- Vojnovac Location within Croatia
- Coordinates: 45°08′N 15°20′E﻿ / ﻿45.133°N 15.333°E
- Country: Croatia
- County: Karlovac County
- City: Josipdol

Area
- • Total: 2.8 km^{2} (1.1 sq mi)

Population (2021)
- • Total: 74
- • Density: 26/km^{2} (68/sq mi)
- Time zone: UTC+1 (CET)
- • Summer (DST): UTC+2 (CEST)
- Postal code: 47303
- Area code: +385 047

= Vojnovac =

Vojnovac is a village in Croatia, under the Josipdol township, in Karlovac County.

==History==
===WWII===
On 5–6 August 1941, the Ustaše of Josipdol placed all the Serbs of Josipdol and its environs under house arrest. The Serbs mostly obeyed, so the arrests the Ustaše made on 6–7 August were mostly successful. On the 6th the arrests were made between 21:00 and 23:00 in Josipdol, Vajin Vrh and Vojnovac.

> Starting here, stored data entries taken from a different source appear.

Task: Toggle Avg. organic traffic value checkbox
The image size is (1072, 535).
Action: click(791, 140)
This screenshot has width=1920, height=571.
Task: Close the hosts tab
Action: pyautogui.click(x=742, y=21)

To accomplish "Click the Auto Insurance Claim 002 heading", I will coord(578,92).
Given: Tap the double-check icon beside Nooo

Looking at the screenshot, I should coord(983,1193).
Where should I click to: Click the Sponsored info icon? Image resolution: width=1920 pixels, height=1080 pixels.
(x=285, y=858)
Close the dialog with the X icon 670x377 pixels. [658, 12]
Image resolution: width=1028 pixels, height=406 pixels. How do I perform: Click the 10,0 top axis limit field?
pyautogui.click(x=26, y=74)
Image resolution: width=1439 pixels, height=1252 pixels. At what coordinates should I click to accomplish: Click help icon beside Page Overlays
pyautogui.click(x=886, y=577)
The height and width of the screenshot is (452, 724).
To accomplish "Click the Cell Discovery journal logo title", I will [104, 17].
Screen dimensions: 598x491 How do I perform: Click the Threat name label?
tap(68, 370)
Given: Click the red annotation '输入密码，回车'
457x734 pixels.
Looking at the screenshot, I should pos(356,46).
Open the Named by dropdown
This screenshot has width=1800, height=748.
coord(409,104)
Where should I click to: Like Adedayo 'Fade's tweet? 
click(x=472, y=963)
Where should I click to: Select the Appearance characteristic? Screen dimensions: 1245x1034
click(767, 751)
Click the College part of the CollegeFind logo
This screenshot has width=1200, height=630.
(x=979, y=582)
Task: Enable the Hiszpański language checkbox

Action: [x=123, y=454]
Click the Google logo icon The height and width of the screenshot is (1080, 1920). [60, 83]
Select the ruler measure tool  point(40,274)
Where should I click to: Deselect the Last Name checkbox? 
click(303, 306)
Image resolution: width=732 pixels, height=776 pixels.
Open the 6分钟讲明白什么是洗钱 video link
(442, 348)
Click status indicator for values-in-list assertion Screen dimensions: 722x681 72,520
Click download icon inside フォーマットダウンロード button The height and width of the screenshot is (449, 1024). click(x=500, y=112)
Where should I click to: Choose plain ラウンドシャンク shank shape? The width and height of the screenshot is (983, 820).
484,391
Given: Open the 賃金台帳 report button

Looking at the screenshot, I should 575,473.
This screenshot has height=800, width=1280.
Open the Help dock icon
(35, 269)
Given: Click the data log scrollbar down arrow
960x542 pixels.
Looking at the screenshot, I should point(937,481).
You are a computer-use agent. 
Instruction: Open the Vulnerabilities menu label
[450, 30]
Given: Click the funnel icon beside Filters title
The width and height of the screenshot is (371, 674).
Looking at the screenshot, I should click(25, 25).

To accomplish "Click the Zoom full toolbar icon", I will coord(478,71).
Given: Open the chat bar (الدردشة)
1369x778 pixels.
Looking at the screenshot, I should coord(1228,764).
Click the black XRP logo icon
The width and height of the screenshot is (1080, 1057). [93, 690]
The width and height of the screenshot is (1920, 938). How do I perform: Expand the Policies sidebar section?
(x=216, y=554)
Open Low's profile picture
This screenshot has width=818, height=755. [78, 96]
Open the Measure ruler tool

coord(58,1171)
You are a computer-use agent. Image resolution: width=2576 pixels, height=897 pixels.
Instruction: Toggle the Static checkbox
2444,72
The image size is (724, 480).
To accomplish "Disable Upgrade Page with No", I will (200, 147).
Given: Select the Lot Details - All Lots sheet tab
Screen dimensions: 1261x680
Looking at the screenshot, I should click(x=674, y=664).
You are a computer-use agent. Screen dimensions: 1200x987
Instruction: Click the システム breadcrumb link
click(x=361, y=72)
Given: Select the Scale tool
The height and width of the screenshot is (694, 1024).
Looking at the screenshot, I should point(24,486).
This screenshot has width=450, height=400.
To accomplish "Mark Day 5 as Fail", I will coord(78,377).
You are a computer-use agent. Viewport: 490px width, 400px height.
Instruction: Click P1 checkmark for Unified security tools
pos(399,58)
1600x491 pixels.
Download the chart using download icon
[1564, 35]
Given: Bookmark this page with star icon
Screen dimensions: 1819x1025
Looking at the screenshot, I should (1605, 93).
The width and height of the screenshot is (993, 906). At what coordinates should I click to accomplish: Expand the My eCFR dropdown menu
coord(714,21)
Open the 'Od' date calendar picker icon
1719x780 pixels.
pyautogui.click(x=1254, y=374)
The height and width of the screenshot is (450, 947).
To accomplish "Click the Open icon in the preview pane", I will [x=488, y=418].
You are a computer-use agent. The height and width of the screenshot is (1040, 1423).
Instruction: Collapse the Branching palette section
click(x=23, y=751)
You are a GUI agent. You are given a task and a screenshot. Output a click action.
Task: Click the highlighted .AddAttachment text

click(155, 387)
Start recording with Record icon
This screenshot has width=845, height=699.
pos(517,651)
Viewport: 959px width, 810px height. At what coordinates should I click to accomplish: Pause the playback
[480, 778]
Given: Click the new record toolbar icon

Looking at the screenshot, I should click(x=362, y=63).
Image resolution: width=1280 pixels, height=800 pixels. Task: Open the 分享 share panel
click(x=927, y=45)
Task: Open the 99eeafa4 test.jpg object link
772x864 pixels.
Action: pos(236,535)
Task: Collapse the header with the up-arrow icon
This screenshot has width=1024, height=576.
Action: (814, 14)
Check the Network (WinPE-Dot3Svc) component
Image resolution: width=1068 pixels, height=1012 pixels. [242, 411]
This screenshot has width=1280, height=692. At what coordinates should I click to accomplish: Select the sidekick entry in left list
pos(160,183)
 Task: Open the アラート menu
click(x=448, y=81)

According to witness Branko Sedlar, most of the arrestees were killed in Podveljun near Josipdol. On the 7th, the day the same Ustaše massacred 45 people in Trojvrh, they arrested 41 more in Josipdol, Vajin Vrh and Vojnovac. They intended to kill the new arrestees, but the Italians intervened and they were released. An Ustaša functionary arrived in Josipdol, who released all arrestees and ordered the killing to stop. On the 12th, the mourning Serb women demonstrated in Josipdol, requesting of the Italians to hold a trial for the murderers. While this did not take place, the Croat men fled to Hum, remaining there throughout August.

===Recent===
On 25 March 2022 at 18:32 the ŽVOC Karlovac received a call about a wildfire in the area. 6.25 ha burned by the time it was put out at 19:56 by DVD Josipdol.